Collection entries
—————

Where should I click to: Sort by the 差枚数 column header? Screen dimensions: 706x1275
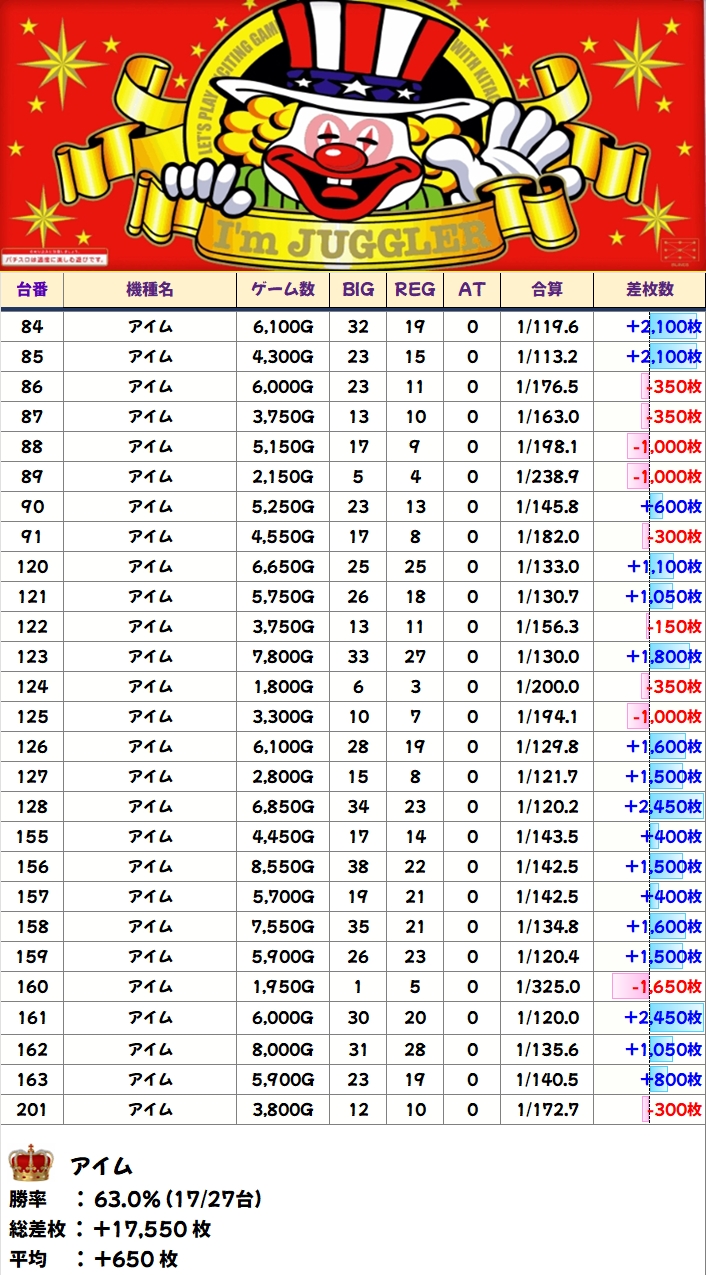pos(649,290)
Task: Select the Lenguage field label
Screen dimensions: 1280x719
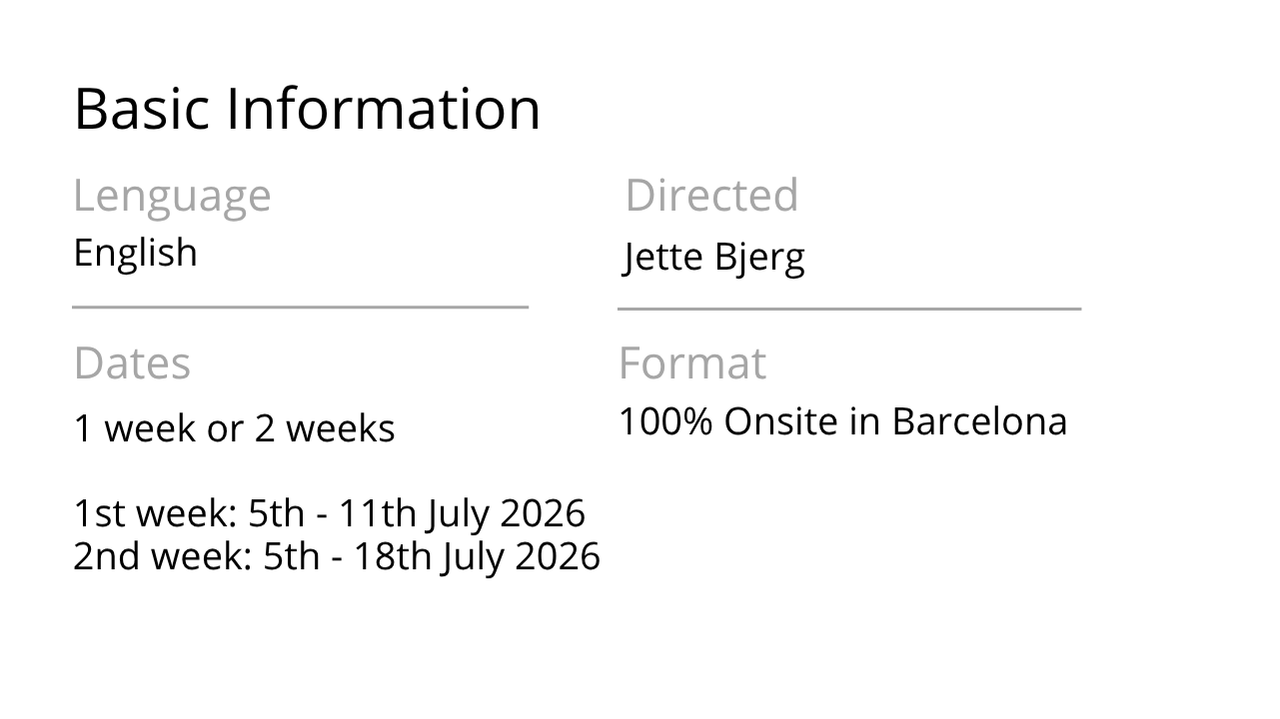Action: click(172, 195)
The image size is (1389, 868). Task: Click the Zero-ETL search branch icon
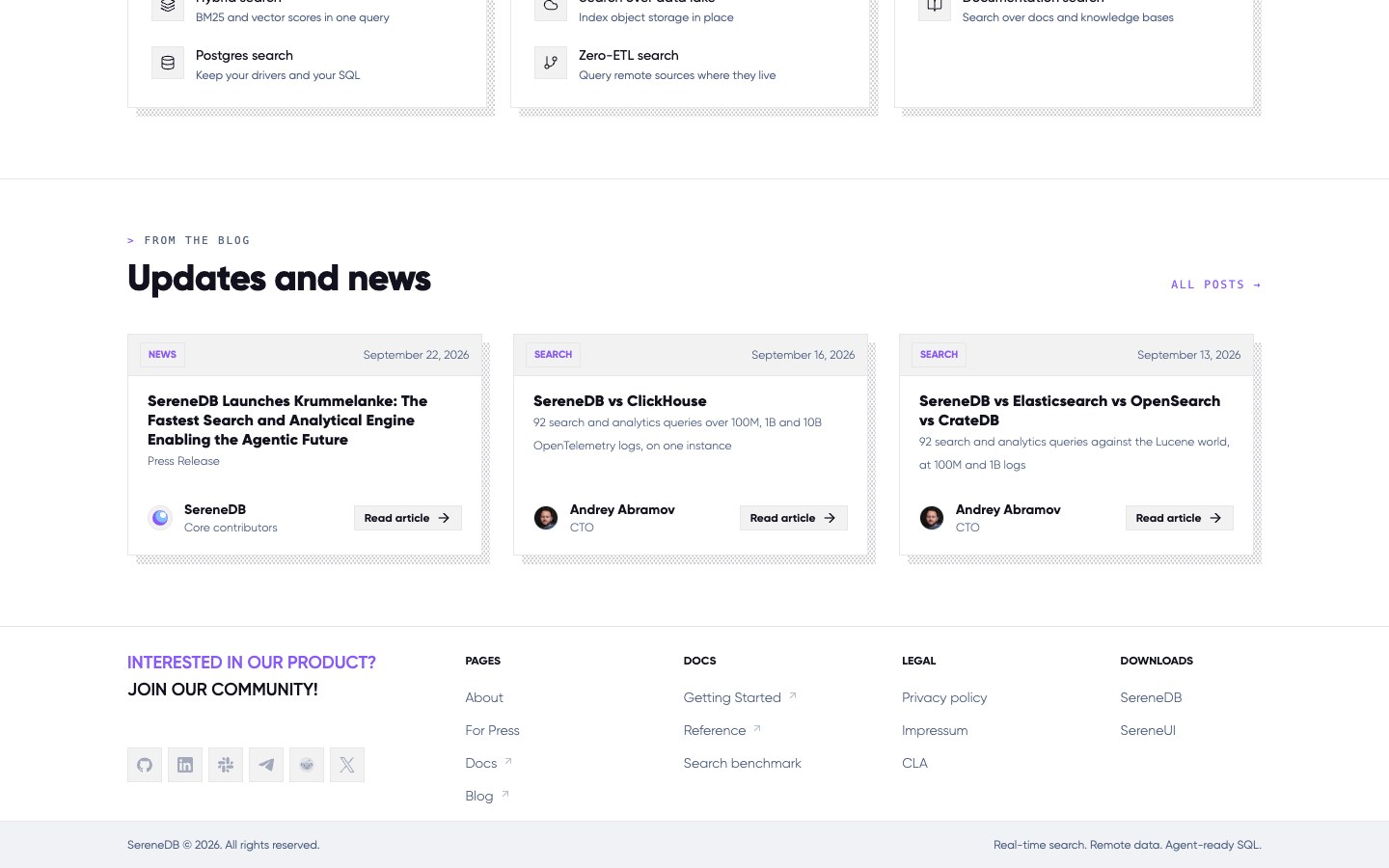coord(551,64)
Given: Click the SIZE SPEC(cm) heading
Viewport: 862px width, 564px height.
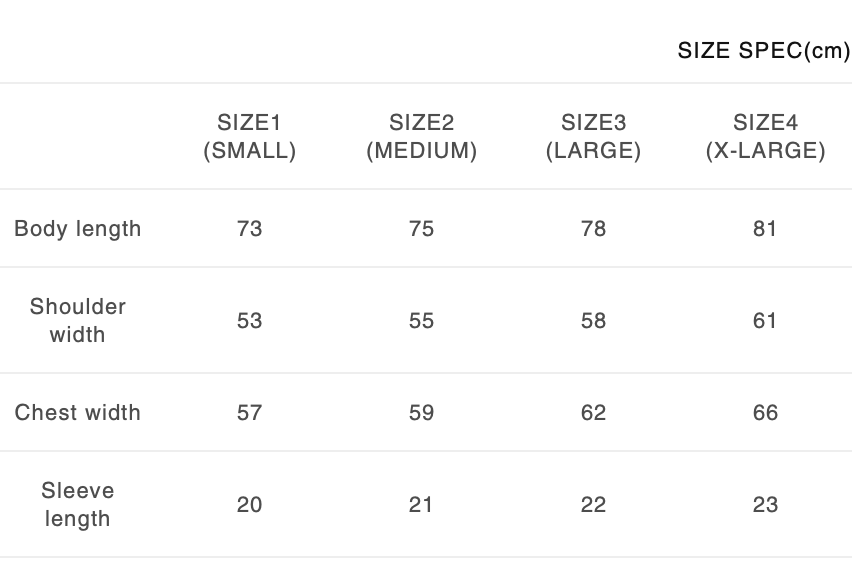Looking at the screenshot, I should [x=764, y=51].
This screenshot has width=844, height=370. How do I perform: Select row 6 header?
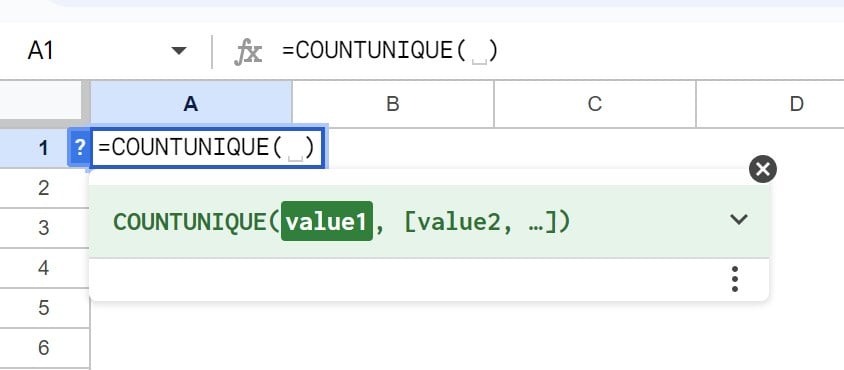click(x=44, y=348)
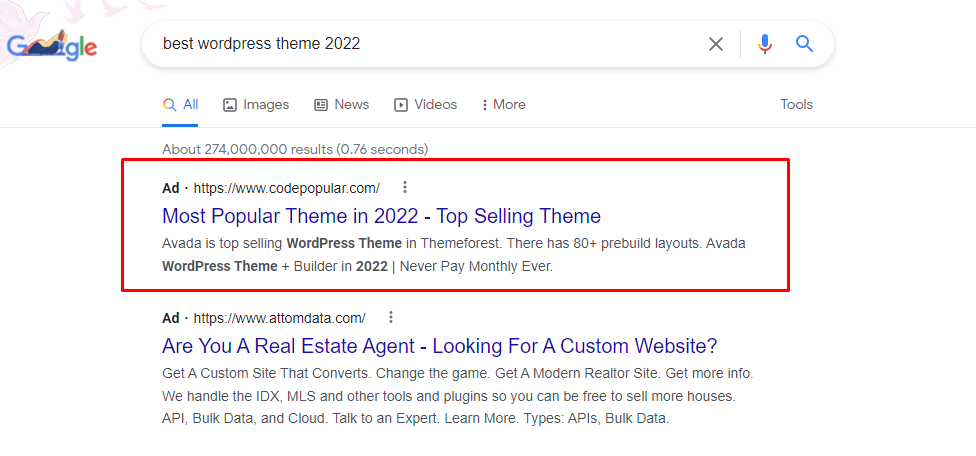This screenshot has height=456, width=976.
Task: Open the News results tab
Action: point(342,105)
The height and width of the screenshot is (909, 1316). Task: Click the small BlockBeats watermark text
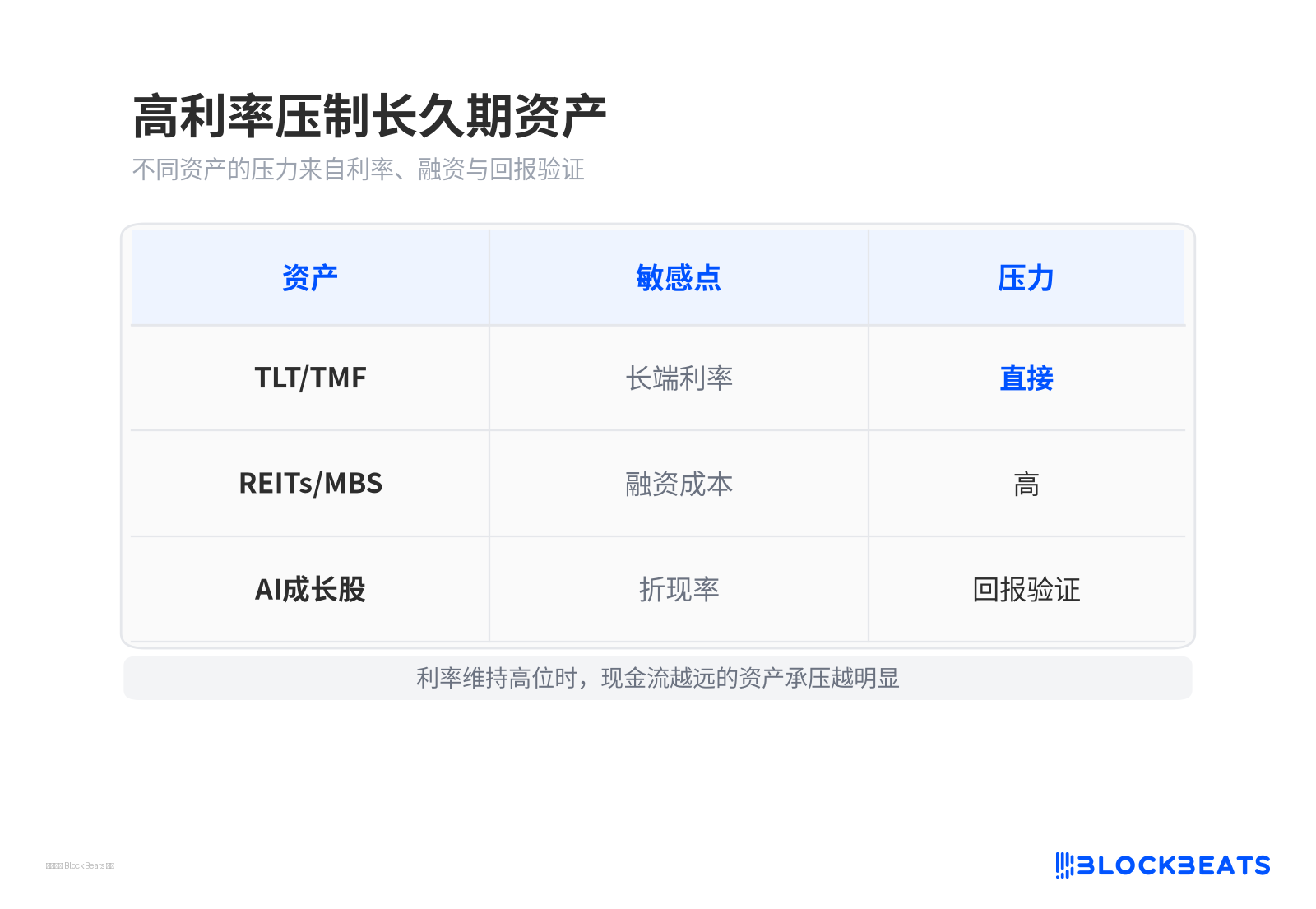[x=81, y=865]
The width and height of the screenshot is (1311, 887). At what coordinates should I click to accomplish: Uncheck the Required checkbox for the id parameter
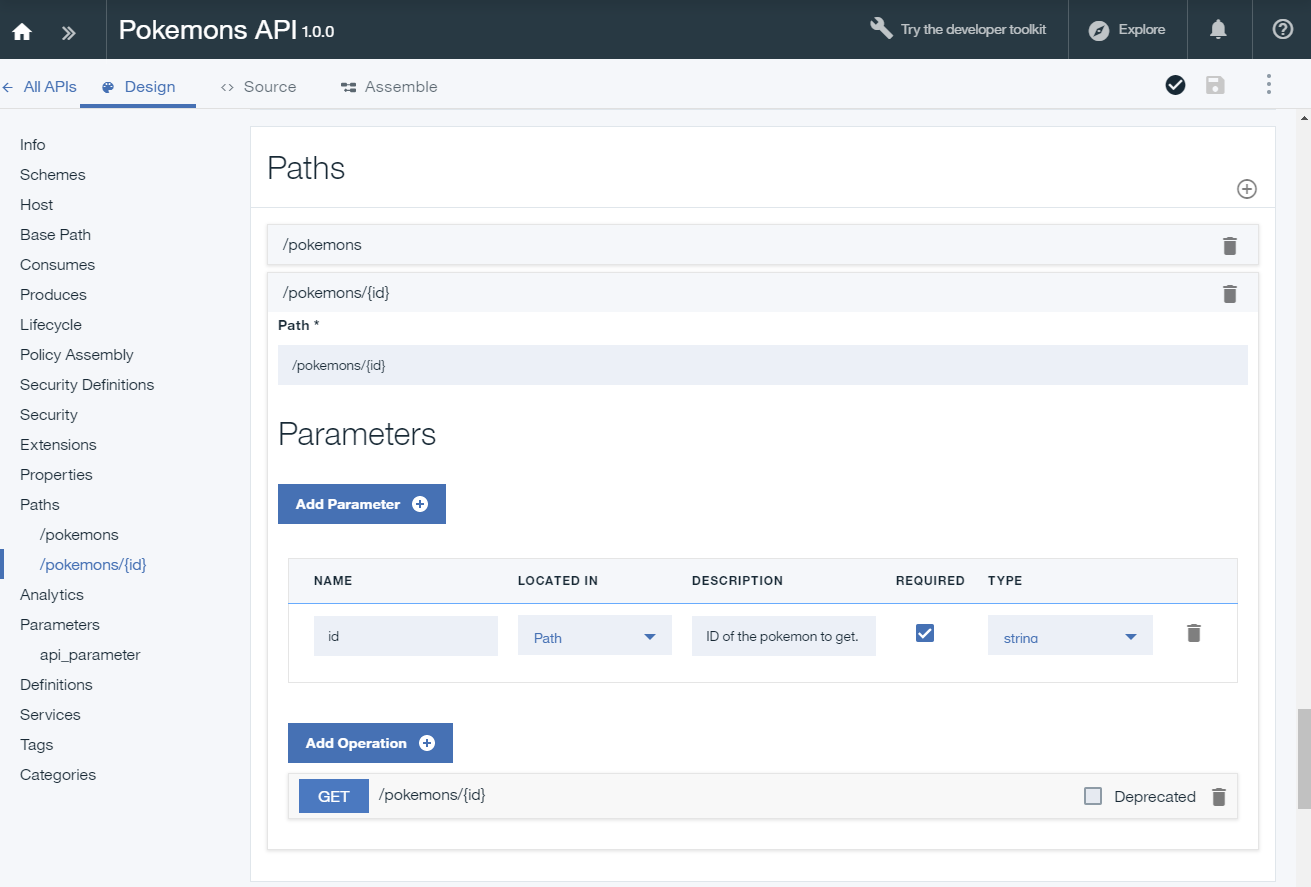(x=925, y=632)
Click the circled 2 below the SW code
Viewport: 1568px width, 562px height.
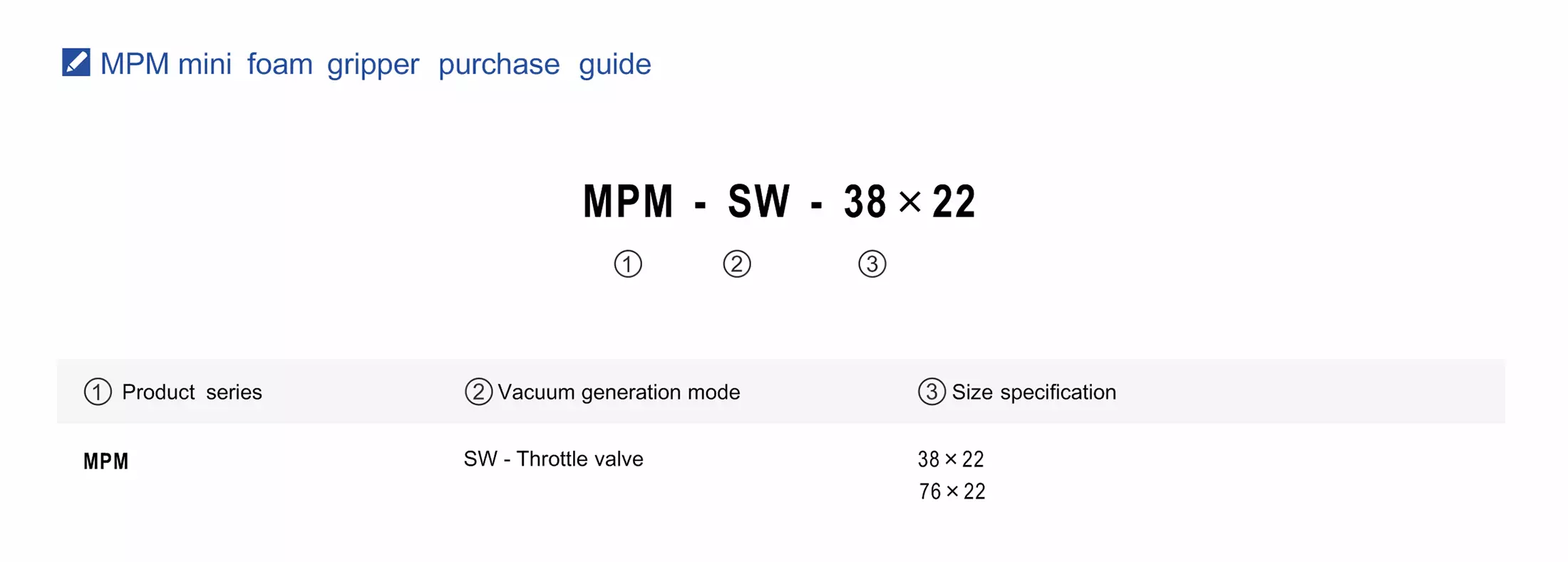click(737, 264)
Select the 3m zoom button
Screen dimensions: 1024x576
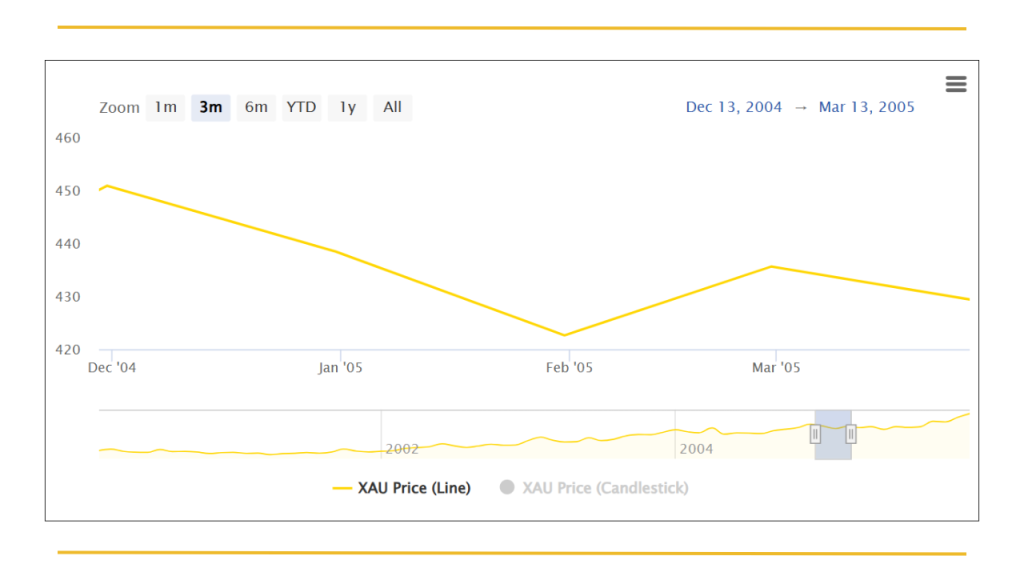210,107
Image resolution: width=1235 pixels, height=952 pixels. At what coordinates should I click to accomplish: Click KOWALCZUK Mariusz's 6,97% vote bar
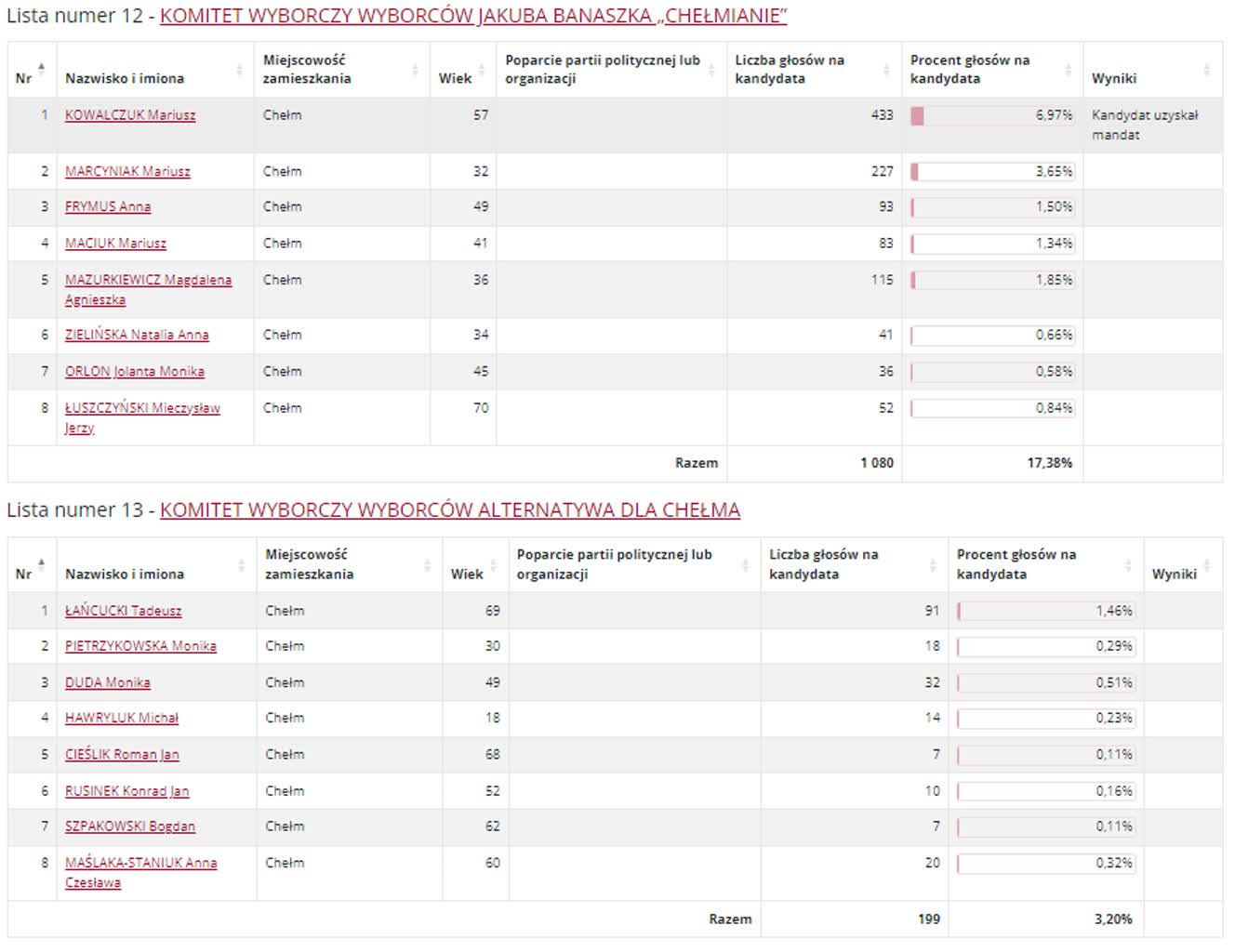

—————

Where the line containing "The height and" appears in the records above, begin copying and continue exactly through the last line, with nothing else; omit every picture.

The height and width of the screenshot is (909, 1316). Task: Click the small BlockBeats watermark text
[x=81, y=865]
The width and height of the screenshot is (1311, 887). At what coordinates should I click to accomplish: Uncheck the Required checkbox for the id parameter
(x=925, y=632)
Click the circled 2 below the SW code
Viewport: 1568px width, 562px height.
click(737, 264)
Select the 3m zoom button
Screen dimensions: 1024x576
210,107
Image resolution: width=1235 pixels, height=952 pixels. At what coordinates should I click to accomplish: Click KOWALCZUK Mariusz's 6,97% vote bar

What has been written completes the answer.